# HOW TO COMPLETE THIS TASK
Starting at the top of the records, output every line through the one that contains "Given: Click the", keeping each exactly as it appears.

DATA EXCERPTS START

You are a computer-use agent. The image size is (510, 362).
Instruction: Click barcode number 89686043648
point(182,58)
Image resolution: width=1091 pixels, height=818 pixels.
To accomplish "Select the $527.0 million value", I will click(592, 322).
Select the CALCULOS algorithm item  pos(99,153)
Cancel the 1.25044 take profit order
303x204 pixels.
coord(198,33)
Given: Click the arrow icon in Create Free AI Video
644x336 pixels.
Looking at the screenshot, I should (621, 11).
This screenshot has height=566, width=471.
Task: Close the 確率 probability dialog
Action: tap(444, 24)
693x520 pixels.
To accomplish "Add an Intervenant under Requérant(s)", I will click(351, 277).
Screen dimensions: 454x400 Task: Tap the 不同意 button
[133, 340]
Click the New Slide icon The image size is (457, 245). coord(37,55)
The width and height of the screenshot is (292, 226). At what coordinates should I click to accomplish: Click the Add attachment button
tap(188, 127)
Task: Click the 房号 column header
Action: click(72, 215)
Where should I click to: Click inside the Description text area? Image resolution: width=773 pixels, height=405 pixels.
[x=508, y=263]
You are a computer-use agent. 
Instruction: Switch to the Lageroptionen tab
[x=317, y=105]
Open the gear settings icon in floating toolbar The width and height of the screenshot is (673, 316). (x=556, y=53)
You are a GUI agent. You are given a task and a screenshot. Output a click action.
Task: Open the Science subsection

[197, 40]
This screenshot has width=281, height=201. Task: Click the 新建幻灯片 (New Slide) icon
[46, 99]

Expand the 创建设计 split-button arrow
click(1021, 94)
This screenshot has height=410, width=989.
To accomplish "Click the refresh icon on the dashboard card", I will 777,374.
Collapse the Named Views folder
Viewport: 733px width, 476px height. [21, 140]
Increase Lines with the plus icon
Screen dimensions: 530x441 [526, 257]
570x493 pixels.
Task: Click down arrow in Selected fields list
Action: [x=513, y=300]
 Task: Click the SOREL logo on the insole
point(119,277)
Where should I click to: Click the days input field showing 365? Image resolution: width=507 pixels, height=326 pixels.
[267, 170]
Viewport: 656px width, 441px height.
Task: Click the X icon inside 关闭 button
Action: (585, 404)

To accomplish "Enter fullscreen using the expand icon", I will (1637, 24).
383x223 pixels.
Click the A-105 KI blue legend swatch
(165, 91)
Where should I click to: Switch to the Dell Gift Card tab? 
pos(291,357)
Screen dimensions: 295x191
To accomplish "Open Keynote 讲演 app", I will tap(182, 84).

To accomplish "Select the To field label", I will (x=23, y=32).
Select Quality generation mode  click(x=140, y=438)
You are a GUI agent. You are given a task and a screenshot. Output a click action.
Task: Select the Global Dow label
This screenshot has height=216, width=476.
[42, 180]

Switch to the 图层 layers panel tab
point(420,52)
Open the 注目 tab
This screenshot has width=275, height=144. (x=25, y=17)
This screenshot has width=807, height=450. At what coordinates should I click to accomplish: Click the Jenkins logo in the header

DATA EXCERPTS END

# THE COMPLETED TASK
You are a computer-use agent. The image size is (510, 362).
Instruction: Click barcode number 89686043648
point(182,58)
Image resolution: width=1091 pixels, height=818 pixels.
To accomplish "Select the $527.0 million value", I will click(592, 322).
Select the CALCULOS algorithm item  pos(99,153)
Cancel the 1.25044 take profit order
303x204 pixels.
coord(198,33)
Given: Click the arrow icon in Create Free AI Video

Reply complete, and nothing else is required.